Writing ability is the one absolutely essential skill for anyone who wants to succeed as a reporter. All good writers are people who read a great deal and learn from that reading how to improve their own work. I never heard a professor at J-School specifically say that. But the lesson came through in the totality of the lessons they taught. Secondly, listening is the best way to cover almost anything. Reporters generally work too hard on framing difficult questions and not enough on listening to what the source says. Thirdly, the obsession that the faculty running the Missourian city room – Duffy, Sharp, Norman – had about getting even the smallest facts right stayed with me through the years. The passion for accuracy is one which all editors and producers appreciate.

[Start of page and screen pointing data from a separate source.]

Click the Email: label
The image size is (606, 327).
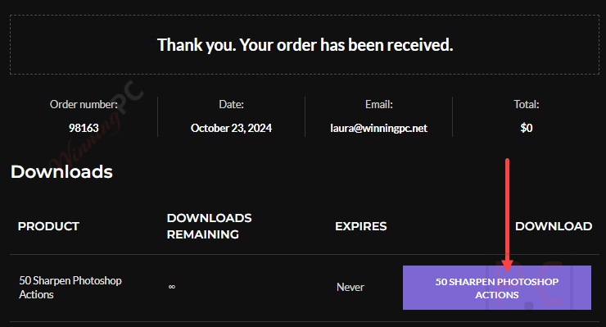tap(378, 104)
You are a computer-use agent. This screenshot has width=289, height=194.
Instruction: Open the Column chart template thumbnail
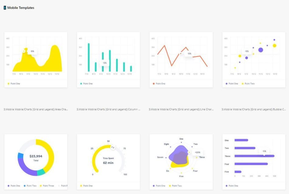pyautogui.click(x=108, y=60)
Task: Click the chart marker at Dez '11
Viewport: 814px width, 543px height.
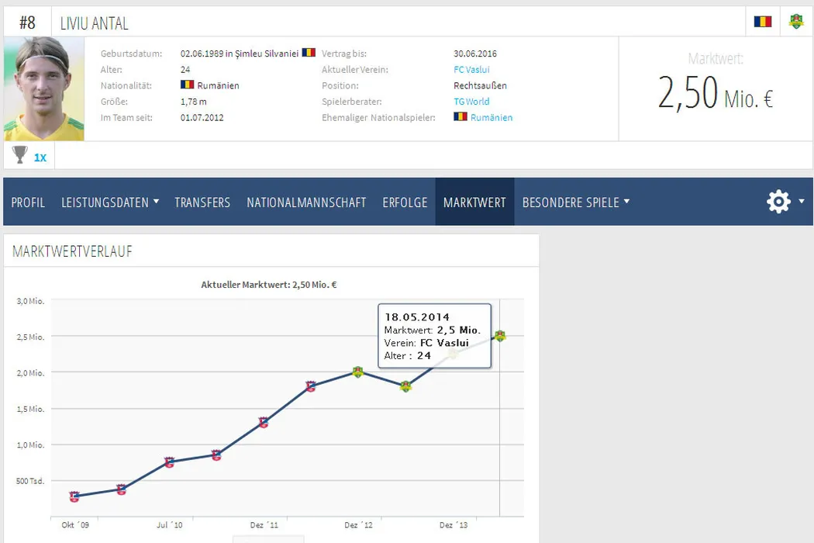Action: 263,423
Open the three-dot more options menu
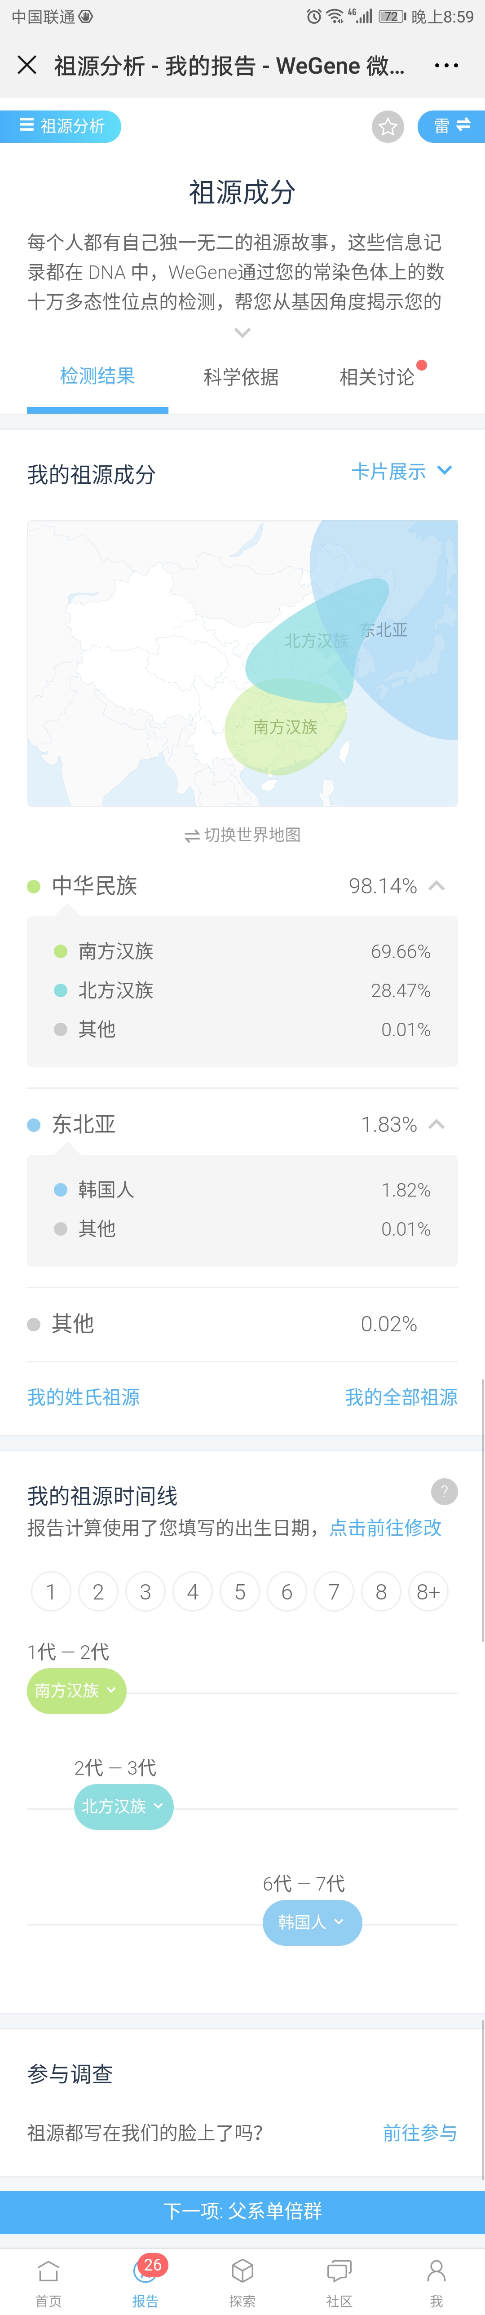This screenshot has height=2315, width=485. pos(446,66)
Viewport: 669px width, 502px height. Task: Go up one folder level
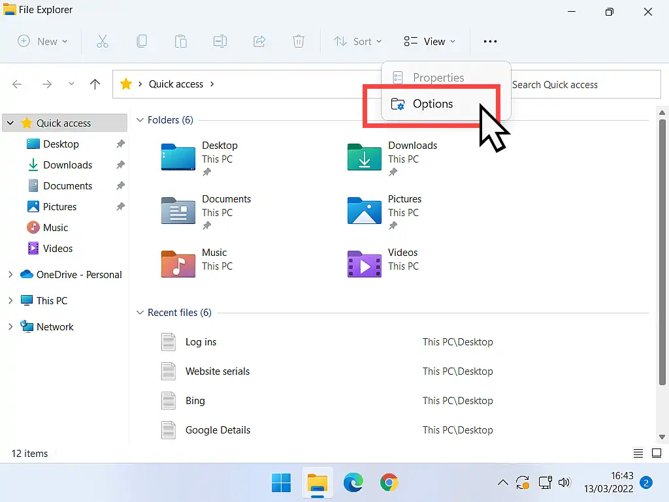point(95,84)
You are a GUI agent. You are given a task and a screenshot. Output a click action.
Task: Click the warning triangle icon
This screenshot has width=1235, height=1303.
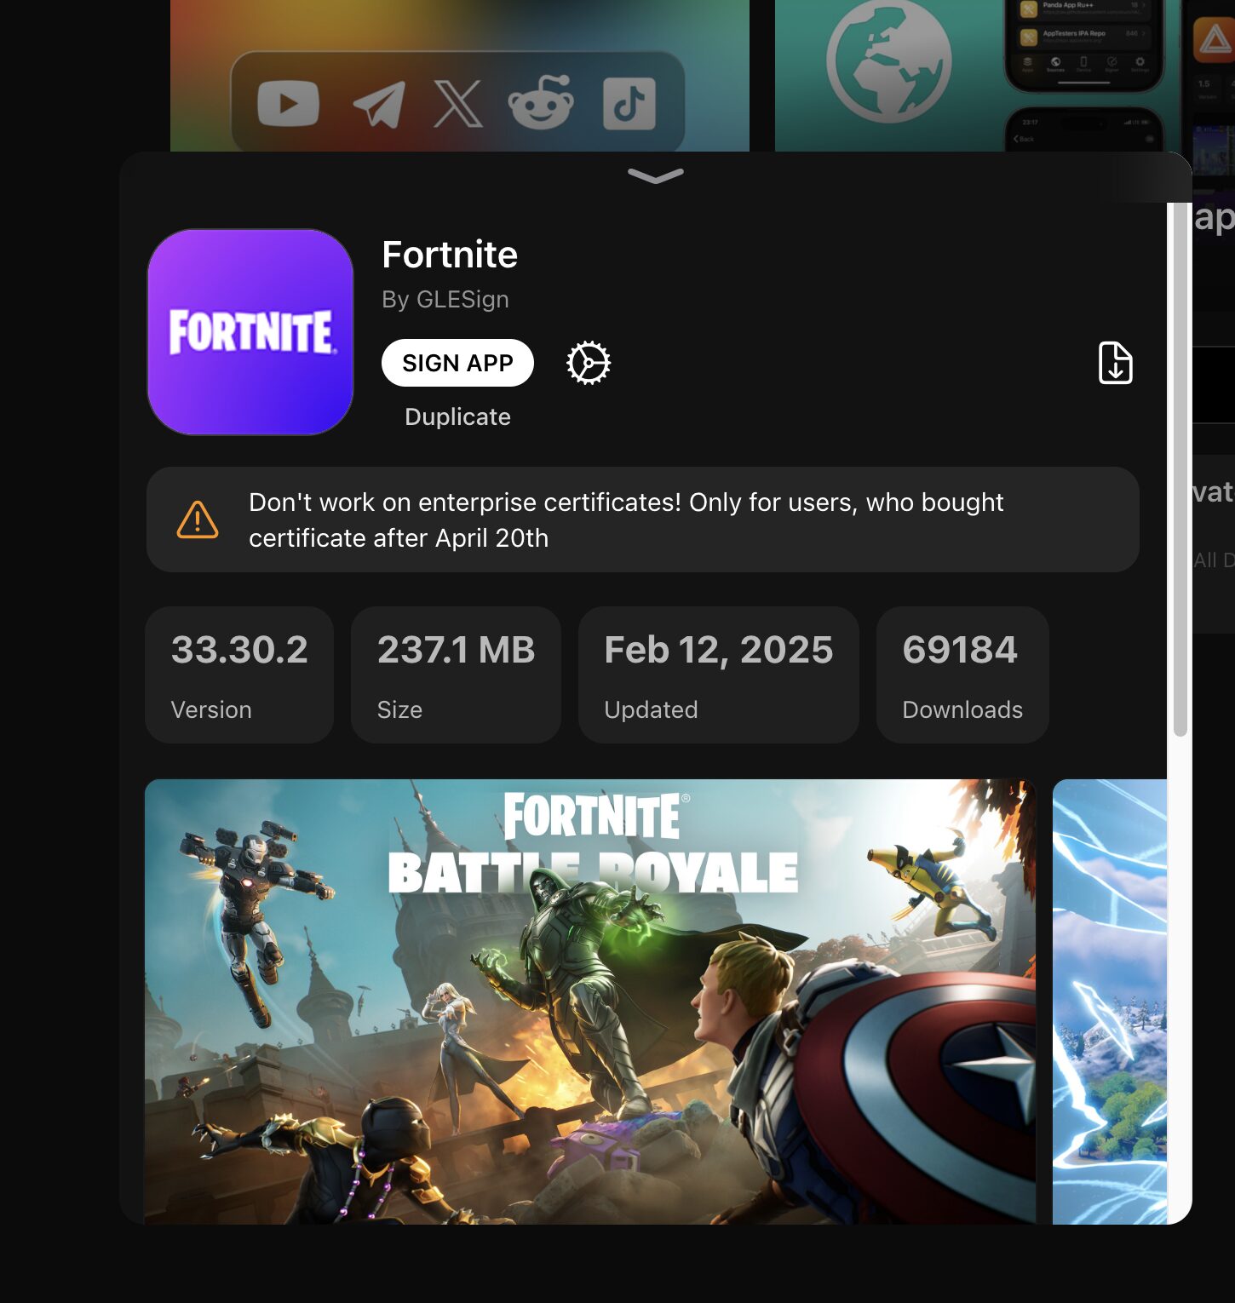click(x=197, y=519)
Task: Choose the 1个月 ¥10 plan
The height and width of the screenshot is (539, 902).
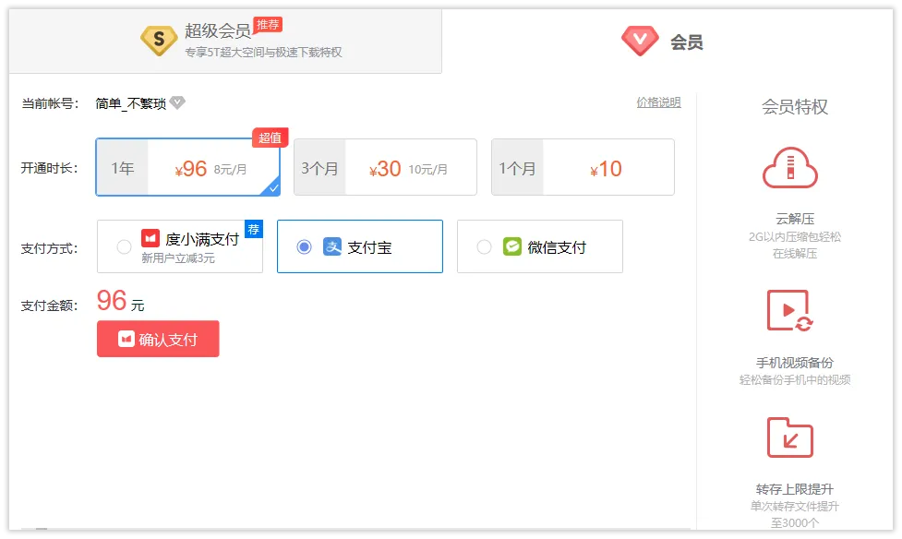Action: 583,167
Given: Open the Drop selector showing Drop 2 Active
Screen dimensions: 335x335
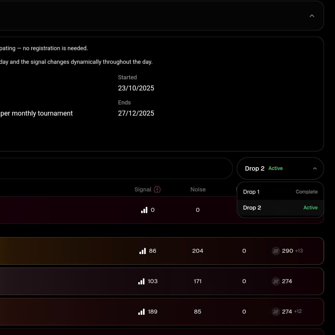Looking at the screenshot, I should [x=280, y=168].
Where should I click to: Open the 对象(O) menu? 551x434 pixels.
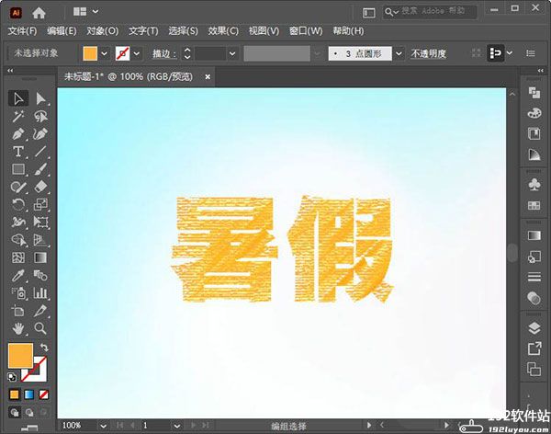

What advice do you have for current students?
Don’t do what I did, which was to try to find the easiest electives available so as to spend more time on J-School coursework and social life. I have kicked myself a thousand times, while covering government stories, for not studying accounting or statistics in college. Pick elective courses in areas like finance, accounting and political science, which will enable you to write more thoughtfully about our society.

What is your favorite J-School memory?
Easy. Meeting my wife-to-be in 1961, Judy Klein (BJ, ’62). After that, my biggest thrill was the first homicide I covered while working as the KFRU Sunday night reporter. My first front page story in the Missourian (city council meeting) was also a big kick.

Any parting comments?
These are generally tough times for professional journalists, what with the decline of the traditional newspaper and the belief by the techno-freaks that “citizen journalism” can perform the function that now requires trained, well-supervised professionals. But this profession will remain critical to the survival of our country…and at the same time be more fun than doing anything else.